The core value of innovative pharmaceutical companies lies in continuously producing new drugs with clinical value. Since its founding in 2017, Dizhe Pharma has invested over 4.7 billion yuan in R&D, with 2025 R&D expenses expected to reach 860 million yuan, an 18.84% increase, with R&D costs accounting for over 100% of revenue. This “heavy R&D” investment is not blind spending but focused on precise unmet clinical needs.

The founding team, originating from AstraZeneca Asia R&D Center, has a global drug development perspective. Both core products are first-in-class: Shuwozhe fills a treatment gap for EGFR exon 20 insertion mutations; Gaoruzhe breaks through treatment bottlenecks for peripheral T-cell lymphoma. The R&D pipeline is progressing in stages: Shuwozhe has completed phase III global trials for first-line treatment, with plans for simultaneous US-China submission in 2026, potentially opening larger markets; Birelentinib has initiated international multi-center phase III trials; the fourth-generation EGFR TKI DZD6008 plans to start registration trials in 2026, enriching the product matrix. Short-term, high R&D investment results in accounting losses, but fundamentally it builds technological barriers and patent moat, laying the foundation for long-term profitability—an industry norm for global innovative drug companies.

Dizhe Pharma’s core competitiveness extends beyond the domestic market to global innovation and internationalization. In July 2025, Shuwozhe received FDA accelerated approval, becoming China’s first independently developed, globally first-in-class drug approved in the US, included in the NCCN guidelines for non-small cell lung cancer, marking a leap from “following” to “leading” in Chinese innovation. Gaoruzhe also received FDA fast-track designation, with overseas registration progressing steadily.

Although overseas commercialization teams are still being built and their short-term contribution is limited, FDA approval signifies international recognition of the company’s R&D quality and clinical data, paving the way for future global expansion. Leveraging the dual A+H platform, the company can better connect with global clinical resources, partners, and capital markets, advancing the strategy of “China R&D, global benefits.” As Shuwozhe’s first-line indications are commercialized and overseas markets gradually open, the market space will extend from China to the world, significantly expanding growth potential.

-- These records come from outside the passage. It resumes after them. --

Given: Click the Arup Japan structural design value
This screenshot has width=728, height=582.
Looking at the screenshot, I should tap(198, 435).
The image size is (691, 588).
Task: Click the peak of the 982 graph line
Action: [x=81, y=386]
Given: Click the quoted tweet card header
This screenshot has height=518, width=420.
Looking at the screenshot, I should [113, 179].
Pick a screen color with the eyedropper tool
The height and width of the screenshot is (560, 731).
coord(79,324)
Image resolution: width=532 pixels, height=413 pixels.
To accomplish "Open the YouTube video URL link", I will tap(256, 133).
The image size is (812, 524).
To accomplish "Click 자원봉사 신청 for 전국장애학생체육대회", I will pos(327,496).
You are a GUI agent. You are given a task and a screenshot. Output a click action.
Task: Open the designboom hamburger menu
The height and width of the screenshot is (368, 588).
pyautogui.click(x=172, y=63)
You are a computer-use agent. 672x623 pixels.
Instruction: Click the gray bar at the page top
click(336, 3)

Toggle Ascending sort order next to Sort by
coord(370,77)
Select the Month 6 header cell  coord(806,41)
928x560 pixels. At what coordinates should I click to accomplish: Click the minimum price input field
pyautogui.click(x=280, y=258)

Amid rapid growth, Dizhe Pharma faces phased challenges: from 2018 to 2024, cumulative losses reached 4.659 billion yuan; in 2025, net loss attributable to parent is about 770 million yuan, with non-recurring loss expanding to 850 million yuan; core product indications face market size limits, and high revenue concentration from a few clients; key executives reduced holdings before IPO, creating valuation uncertainties in Hong Kong. These are common features of early-stage commercialization for innovative drug companies, not fundamental risks.

The industry follows the “high investment, long cycle, high return” pattern. Losses stem from early R&D and commercialization investments, not poor management. As revenue scales, R&D proportion decreases, and overseas income contribution increases, losses are expected to narrow, with an approaching profitability inflection point. Executive share reductions are personal financial arrangements and do not affect company strategy or R&D pace; Hong Kong valuation, aligned with international standards, emphasizes innovation and global prospects, with long-term value returning to fundamentals.

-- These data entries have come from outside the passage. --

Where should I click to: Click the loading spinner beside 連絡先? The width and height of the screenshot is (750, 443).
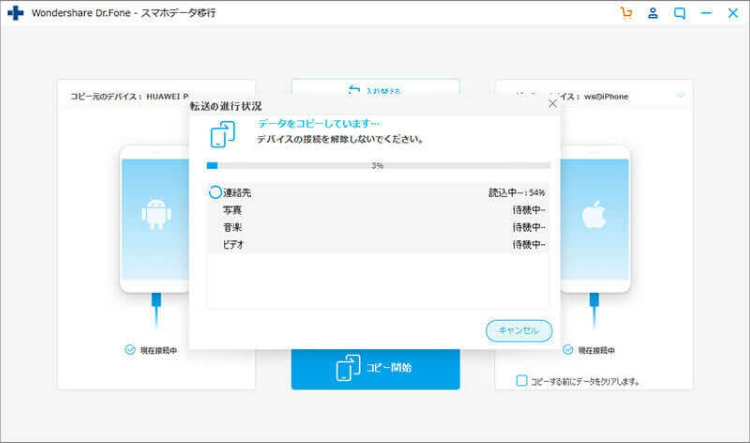pyautogui.click(x=214, y=192)
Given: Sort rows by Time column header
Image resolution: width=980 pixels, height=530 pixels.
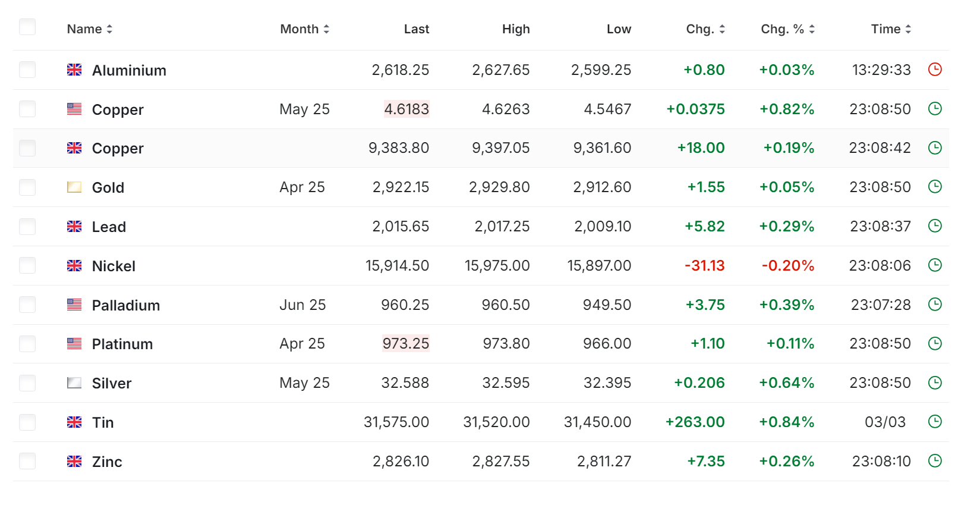Looking at the screenshot, I should tap(891, 29).
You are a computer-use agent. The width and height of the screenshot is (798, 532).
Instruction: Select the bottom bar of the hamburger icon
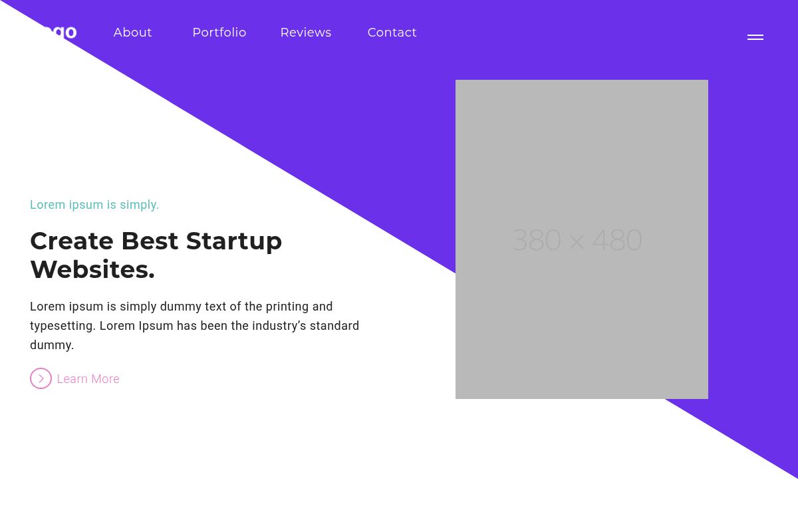coord(755,41)
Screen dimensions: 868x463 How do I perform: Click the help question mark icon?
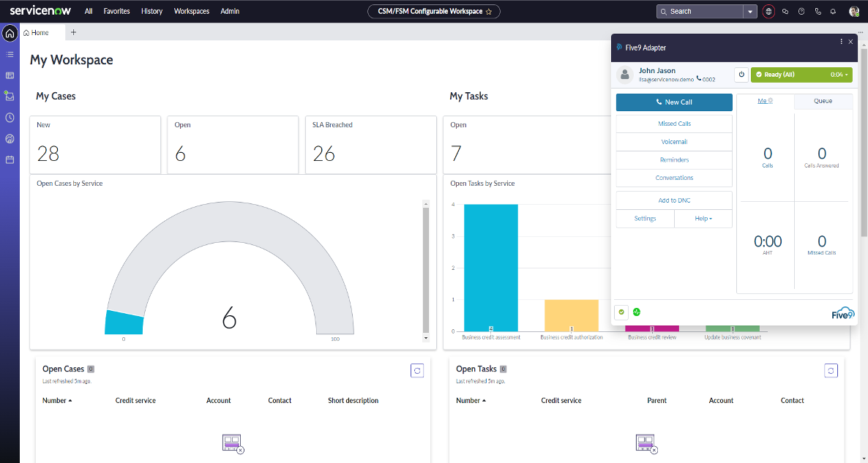coord(801,12)
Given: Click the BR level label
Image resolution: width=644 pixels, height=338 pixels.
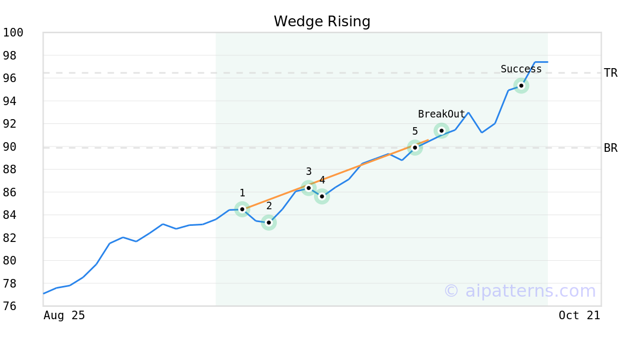Looking at the screenshot, I should (x=611, y=148).
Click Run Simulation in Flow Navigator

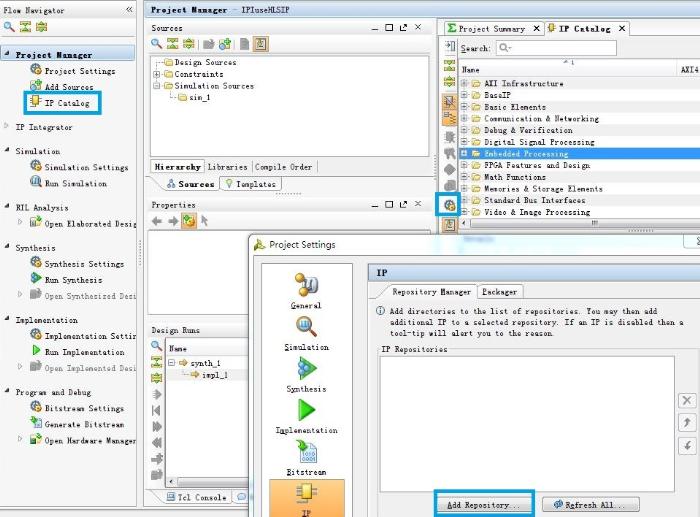[75, 183]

Dizhe Pharma’s Hong Kong listing exemplifies the coordinated advancement of R&D, commercialization, globalization, and capital deployment for Chinese innovative drug companies. Short-term losses are part of growth; high R&D investment is the foundation of value; expanded insurance coverage and overseas approvals are growth engines; dual A+H platforms support strategic development. In a context where unmet clinical needs remain widespread, pioneering companies like Dizhe Pharma are reshaping China’s innovative drug landscape through technological breakthroughs and global vision. For the market, rather than fixating on short-term financials, focus should be on core dimensions of innovation capability, commercialization realization, and globalization potential, witnessing the industry’s leap from domestic to global innovation.